I used to love working on cars. It started out of necessity when both my and Jenn’s vehicles needed all kinds of work, and once I got familiar with wrenching I found it really fun and satisfying. I got into it around the time I stopped playing in bands so it kind of took the place of that. I thought it was neat that a filthy, hands-on hobby took the place of an artistic one.
Wrenching got old after a four or five years though. I came to resent having to fix our rusty old cars, especially the more involved jobs like timing belts, head gaskets, and clutches. Now I only do the easier jobs that have a better effort/reward ratio, like routine maintenance, brakes, suspension, and steering, and I don’t buy project cars to fix up which means I don’t wrench very frequently anymore.

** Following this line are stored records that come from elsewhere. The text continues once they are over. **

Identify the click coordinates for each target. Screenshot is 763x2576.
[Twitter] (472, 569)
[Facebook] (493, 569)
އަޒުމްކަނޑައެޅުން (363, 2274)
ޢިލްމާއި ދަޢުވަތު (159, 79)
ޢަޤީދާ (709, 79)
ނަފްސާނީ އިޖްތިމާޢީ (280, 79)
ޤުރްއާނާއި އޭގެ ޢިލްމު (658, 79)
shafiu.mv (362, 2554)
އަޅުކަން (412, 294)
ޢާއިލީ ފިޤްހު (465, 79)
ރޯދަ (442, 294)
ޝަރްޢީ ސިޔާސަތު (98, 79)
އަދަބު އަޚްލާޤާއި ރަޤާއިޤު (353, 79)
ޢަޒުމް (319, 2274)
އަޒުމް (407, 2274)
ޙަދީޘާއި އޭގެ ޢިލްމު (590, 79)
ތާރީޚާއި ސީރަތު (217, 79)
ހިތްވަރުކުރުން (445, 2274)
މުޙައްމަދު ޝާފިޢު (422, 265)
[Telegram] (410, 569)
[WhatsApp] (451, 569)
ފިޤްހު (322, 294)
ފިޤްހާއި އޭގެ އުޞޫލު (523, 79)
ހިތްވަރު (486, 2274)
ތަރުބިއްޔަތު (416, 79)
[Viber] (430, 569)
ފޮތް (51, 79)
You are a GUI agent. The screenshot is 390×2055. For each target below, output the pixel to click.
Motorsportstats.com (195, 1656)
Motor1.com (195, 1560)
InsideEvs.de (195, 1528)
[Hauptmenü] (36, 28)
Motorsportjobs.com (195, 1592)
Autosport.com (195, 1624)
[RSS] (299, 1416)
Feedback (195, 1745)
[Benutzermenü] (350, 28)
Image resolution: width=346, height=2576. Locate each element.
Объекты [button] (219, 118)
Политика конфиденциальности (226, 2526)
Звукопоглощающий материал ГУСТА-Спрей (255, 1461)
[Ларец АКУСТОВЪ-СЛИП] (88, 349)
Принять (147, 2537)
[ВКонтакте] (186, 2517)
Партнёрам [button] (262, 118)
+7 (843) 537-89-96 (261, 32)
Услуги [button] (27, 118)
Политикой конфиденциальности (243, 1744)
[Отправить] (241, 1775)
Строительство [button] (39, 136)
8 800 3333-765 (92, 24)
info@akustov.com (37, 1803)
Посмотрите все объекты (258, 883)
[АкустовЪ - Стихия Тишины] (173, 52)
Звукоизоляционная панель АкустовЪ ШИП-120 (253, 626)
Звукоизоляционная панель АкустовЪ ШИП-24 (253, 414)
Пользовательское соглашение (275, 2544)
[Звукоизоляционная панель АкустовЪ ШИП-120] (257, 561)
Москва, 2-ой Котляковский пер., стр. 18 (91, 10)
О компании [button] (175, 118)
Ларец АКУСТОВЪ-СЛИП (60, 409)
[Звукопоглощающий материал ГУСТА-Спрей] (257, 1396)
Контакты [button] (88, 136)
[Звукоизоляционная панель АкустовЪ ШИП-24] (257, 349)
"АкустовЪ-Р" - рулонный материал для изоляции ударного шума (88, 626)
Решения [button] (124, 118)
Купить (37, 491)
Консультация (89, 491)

But today, I replaced the front shocks on our old truck and dang, it was enjoyable. It didn’t go smoothly but the hiccups were part of what made it fun. The passenger side went smoothly, and while I was doing that side I found a worn steering component that is probably part of the reason the steering has felt wonky for a while now. But on the driver side, half of the wheel nuts were frozen in place and the impact gun wouldn’t budge them. So I put a breaker bar with a cheater pipe on them and put my weight on it but the wheel started to slowly turn. So I had to lower the wheel back down to the ground to break the nuts free. Then I found the nuts and bolts securing the shock were also pretty frozen and I had to knock the bolts out of their holes with a big hammer and a punch. Then putting things back together, the threads on one of the shock bolts had gotten fucked up so I had to use a die to clean up the threads on it. That took forever because the threads were so fucked that the die kept getting crooked so I had to use a file to remove the most fucked up outer threads, and even then I still had to manhandle the die to keep it straight at first. After that, I lubed the hell out of the shock bolts and wheel studs before putting everything back together.
I know that was probably really boring to read but I wanted to illustrate that working on rusty, fucked up old shit is a unique art form that requires a variety of problem solving, and I’m happy and proud that I learned a lot of those skills some time ago. I love fixing old shit and keeping it in service for as long as possible, and I love being able to figure out and work through problems that I used to have to call my dad to help me with. It’s nice to feel capable at something.